Cuando llegó el turno de las aves y del lechoncillo, observó cómo la condesa manejaba diestramente una pequeña horquilla de oro de tres puntas, que utilizaba para llevarse a la boca sin mancharse pequeñas porciones de vianda, que anteriormente había troceado un trinchador. Él, sin embargo, viendo cómo el abad y el chambelán utilizaban pequeños cuchillos que les habían proporcionado los sirvientes, se sirvió de su daga cortando y pinchando los manjares que pusieron frente a él como era su costumbre.

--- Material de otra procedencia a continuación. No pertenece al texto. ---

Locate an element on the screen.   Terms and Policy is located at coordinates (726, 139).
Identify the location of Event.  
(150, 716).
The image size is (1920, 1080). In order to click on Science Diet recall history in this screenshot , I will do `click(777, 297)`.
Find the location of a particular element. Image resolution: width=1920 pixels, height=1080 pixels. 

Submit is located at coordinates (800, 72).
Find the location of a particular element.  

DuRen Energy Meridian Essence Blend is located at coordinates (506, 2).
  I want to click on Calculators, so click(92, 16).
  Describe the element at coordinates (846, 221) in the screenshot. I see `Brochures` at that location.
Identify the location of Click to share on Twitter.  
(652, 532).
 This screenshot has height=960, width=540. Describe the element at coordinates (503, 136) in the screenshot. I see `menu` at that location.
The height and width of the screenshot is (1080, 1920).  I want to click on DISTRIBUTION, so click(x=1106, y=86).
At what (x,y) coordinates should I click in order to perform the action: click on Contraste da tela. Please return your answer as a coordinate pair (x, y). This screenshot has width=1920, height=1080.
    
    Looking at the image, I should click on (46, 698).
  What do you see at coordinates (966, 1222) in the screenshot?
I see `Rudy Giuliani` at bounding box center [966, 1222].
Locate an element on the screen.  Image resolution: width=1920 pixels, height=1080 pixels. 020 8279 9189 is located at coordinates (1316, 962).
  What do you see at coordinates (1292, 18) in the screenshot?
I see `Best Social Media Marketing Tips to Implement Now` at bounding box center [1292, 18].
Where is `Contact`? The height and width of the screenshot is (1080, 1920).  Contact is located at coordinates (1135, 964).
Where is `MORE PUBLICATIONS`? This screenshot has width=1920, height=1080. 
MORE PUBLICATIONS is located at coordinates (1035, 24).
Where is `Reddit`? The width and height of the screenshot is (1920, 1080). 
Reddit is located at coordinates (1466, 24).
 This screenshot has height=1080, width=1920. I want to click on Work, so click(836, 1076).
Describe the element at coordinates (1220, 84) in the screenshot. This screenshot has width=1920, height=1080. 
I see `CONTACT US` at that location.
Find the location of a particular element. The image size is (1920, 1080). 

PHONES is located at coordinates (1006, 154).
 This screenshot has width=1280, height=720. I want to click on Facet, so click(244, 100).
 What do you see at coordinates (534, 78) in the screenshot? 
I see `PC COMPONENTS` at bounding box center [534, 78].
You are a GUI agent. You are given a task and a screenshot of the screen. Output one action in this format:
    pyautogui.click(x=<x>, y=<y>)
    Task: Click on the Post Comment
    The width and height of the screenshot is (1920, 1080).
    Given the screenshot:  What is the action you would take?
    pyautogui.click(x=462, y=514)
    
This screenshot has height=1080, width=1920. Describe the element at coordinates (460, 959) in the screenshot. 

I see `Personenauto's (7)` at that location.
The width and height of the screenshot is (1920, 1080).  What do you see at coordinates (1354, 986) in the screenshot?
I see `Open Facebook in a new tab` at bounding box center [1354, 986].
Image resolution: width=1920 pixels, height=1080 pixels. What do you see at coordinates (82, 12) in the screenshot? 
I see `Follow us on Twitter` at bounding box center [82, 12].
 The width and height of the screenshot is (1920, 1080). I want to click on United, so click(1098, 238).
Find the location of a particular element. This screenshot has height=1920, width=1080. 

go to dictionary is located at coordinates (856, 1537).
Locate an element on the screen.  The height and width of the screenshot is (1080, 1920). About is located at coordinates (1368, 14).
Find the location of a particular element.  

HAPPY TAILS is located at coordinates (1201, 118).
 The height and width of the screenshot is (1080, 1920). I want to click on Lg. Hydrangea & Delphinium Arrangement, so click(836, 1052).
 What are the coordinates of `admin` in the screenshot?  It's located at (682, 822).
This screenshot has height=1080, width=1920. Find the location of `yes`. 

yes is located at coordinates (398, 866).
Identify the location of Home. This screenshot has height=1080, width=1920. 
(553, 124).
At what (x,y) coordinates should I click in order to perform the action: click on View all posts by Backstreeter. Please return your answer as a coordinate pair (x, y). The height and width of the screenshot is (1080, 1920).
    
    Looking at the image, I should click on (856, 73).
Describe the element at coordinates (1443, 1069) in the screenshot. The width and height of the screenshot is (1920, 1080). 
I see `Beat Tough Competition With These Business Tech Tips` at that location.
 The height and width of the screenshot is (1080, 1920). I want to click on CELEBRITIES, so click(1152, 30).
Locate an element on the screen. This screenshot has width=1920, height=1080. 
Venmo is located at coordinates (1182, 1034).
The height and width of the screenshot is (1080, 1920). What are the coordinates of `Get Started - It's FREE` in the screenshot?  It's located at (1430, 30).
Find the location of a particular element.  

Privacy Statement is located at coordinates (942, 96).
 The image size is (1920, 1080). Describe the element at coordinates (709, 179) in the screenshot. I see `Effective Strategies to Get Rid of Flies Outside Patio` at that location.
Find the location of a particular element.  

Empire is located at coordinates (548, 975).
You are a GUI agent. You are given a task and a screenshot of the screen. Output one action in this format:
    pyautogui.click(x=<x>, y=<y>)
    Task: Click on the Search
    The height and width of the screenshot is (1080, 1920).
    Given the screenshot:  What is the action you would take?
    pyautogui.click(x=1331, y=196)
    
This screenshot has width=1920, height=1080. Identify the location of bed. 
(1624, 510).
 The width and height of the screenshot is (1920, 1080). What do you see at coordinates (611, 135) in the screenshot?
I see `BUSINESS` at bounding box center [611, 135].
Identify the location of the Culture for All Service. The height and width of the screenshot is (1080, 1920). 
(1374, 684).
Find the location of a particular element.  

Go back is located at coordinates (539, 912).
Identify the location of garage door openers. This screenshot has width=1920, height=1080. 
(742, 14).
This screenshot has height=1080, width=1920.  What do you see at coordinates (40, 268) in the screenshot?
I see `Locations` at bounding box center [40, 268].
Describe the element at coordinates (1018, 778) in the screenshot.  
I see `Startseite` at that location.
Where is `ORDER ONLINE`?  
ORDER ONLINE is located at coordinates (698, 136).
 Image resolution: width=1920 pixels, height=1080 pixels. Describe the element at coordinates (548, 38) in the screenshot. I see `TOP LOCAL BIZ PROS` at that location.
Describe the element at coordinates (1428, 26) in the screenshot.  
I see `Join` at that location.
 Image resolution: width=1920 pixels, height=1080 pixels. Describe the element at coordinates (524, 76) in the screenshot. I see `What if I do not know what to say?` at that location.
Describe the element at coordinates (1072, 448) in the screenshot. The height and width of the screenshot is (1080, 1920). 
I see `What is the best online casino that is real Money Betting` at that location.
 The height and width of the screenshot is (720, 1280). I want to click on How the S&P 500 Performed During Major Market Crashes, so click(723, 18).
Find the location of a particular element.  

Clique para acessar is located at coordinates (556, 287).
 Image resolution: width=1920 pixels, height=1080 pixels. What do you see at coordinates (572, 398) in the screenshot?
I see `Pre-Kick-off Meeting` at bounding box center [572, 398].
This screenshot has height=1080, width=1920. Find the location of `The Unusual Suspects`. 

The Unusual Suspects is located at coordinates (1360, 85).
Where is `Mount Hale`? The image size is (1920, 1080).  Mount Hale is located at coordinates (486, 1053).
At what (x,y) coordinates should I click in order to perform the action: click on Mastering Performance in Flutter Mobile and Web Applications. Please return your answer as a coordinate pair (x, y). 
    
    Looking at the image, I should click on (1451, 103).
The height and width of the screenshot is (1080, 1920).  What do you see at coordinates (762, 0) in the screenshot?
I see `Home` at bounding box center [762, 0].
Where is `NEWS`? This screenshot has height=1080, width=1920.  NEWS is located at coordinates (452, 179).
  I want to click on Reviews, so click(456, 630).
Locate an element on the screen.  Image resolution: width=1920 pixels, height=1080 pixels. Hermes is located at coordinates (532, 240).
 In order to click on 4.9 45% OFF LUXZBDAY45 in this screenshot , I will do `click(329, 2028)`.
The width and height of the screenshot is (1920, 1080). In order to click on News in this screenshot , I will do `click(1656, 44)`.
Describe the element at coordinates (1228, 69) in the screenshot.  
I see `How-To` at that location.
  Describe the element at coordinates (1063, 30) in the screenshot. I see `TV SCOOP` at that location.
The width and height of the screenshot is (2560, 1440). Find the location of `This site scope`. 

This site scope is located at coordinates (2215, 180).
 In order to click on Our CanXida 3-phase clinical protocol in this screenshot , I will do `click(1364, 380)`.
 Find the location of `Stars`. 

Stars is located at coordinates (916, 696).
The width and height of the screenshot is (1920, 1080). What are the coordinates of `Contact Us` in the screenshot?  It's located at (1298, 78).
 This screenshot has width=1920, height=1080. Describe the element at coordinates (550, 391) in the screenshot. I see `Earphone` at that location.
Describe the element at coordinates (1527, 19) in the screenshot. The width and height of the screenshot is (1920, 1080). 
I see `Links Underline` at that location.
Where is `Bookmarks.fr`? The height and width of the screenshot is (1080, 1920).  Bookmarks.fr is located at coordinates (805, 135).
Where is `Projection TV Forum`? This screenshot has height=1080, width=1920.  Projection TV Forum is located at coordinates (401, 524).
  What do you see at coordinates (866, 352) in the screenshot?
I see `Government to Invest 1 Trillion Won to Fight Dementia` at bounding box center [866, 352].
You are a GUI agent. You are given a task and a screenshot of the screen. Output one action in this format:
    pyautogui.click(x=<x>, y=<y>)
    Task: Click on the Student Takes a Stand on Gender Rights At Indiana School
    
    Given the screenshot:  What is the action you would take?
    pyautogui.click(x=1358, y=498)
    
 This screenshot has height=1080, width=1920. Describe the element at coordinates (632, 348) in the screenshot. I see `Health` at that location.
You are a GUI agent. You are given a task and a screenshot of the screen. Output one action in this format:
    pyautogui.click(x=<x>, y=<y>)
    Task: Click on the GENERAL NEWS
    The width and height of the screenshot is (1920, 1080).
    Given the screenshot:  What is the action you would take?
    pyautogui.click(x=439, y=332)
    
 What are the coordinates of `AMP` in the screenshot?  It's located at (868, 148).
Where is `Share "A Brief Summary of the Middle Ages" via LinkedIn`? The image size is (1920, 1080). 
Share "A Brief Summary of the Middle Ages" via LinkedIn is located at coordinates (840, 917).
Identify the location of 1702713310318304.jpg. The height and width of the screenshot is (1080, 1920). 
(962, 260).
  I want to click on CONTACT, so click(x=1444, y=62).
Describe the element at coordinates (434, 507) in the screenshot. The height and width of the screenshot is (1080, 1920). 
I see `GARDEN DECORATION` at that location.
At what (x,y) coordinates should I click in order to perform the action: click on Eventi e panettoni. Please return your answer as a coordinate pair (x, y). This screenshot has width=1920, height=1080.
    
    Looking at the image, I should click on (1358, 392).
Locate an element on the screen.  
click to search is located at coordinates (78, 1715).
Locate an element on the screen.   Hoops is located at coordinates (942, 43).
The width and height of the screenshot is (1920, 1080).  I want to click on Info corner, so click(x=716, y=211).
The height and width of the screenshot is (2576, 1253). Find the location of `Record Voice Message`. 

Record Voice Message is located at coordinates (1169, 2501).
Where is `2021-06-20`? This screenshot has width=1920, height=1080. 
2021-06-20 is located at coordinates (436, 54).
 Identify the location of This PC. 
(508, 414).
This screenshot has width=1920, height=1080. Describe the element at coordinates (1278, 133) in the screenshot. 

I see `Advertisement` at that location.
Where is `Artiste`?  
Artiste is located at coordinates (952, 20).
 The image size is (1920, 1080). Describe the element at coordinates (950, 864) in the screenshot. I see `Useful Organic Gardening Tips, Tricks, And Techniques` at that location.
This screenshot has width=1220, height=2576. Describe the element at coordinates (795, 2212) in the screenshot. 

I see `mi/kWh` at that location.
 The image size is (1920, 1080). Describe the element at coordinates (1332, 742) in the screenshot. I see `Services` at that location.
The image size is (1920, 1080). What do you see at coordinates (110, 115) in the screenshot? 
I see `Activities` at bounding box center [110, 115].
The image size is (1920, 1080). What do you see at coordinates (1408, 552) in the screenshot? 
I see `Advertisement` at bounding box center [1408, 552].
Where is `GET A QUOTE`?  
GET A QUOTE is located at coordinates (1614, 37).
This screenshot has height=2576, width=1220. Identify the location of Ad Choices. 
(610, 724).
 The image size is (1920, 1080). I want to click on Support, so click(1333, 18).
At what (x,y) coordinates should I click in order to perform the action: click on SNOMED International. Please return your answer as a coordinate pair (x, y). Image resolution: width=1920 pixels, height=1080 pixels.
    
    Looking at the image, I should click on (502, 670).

La cena transcurría amena y distendida, pero una corriente misteriosa se estaba estableciendo entre Ramón y la condesa. Un criado fue apagando los pabilos de los hachones que iluminaban la estancia hasta dejarla en penumbra. Al fondo aparecieron dos sirvientes portando unas parihuelas en las que se veía una magnífica tarta con una vela en el medio que iluminaba el escudo de Barcelona hecho con frambuesas silvestres y crema de repostero que cubría la masa de un esponjoso bizcocho. Ya se iba a levantar el conde para agradecer el delicado homenaje cuando sintió un roce suave como el aleteo de una mariposa que le acariciaba la pantorrilla. Se volvió hacia la condesa y la vio sonreír: estaba claro que aquella caricia no era otra cosa que su pie desnudo oculto por el faldón del mantel. Entonces, en el fondo de sus verdes ojos vio el resplandor de un mensaje inconfundible que sólo pueden leer los elegidos a los que la misma flecha de Cupido ha atravesado. «Os deseo», decían, a la vez que la condesa extraía de su estrecha bocamanga una vitela doblada y se la tendía, con disimulo, aprovechando la oscuridad del momento. Ramón alargó la mano y tomó la pequeña misiva, que ocultó enseguida en uno de los bolsillos de su casaca. El abad y el chambelán parecían distraídos, con la atención puesta en el pastel y en las maniobras de los criados que se aprestaban a encender de nuevo las candelas.

Después, cuando ella se hubo retirado y estuvieron acomodados los tres hombres junto al confortable fuego de la chimenea, su mente fue incapaz de seguir la conversación que le brindaban el abad Sant Genís y Robert de Surignan. Sólo deseaba retirarse a sus habitaciones para poder leer con calma la nota.